• **About this exercise**
Reproduce the entries in full and exactly. Pictures stay out.
::: Dataset extract
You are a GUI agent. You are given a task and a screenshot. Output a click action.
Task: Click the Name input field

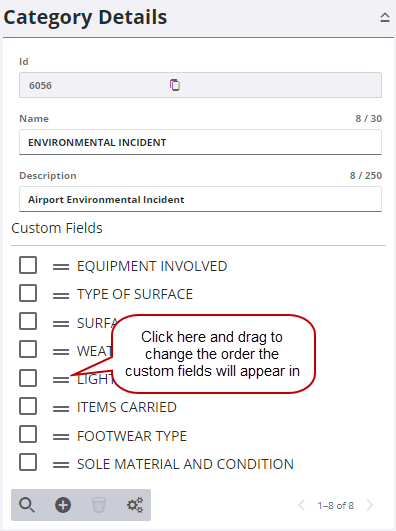(x=200, y=142)
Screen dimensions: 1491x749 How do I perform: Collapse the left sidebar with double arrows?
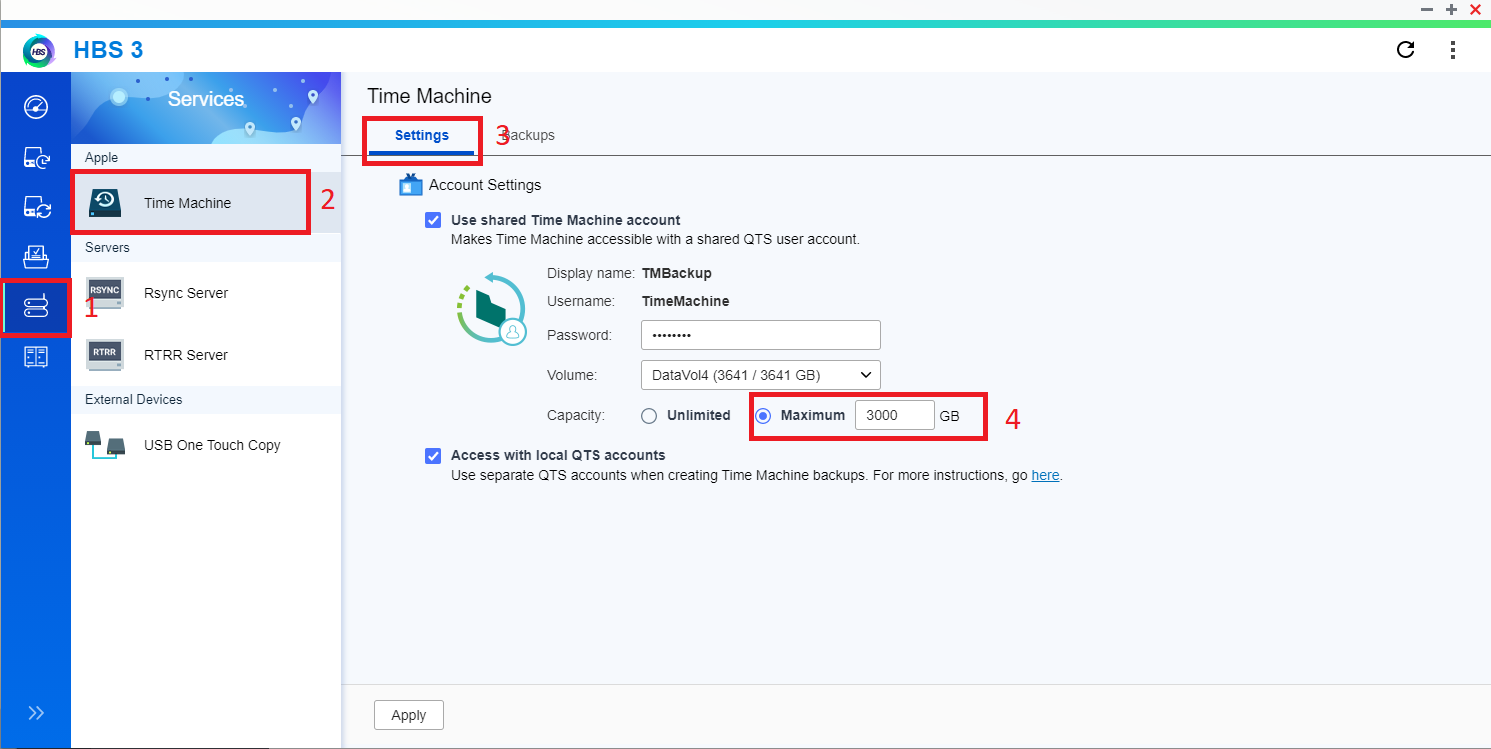point(36,712)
::::::
• **Output**
You are a GUI agent. You are given a task and a screenshot. Output a click action.
Task: Click the Name input field

(x=200, y=142)
Screen dimensions: 1491x749 How do I perform: Collapse the left sidebar with double arrows?
point(36,712)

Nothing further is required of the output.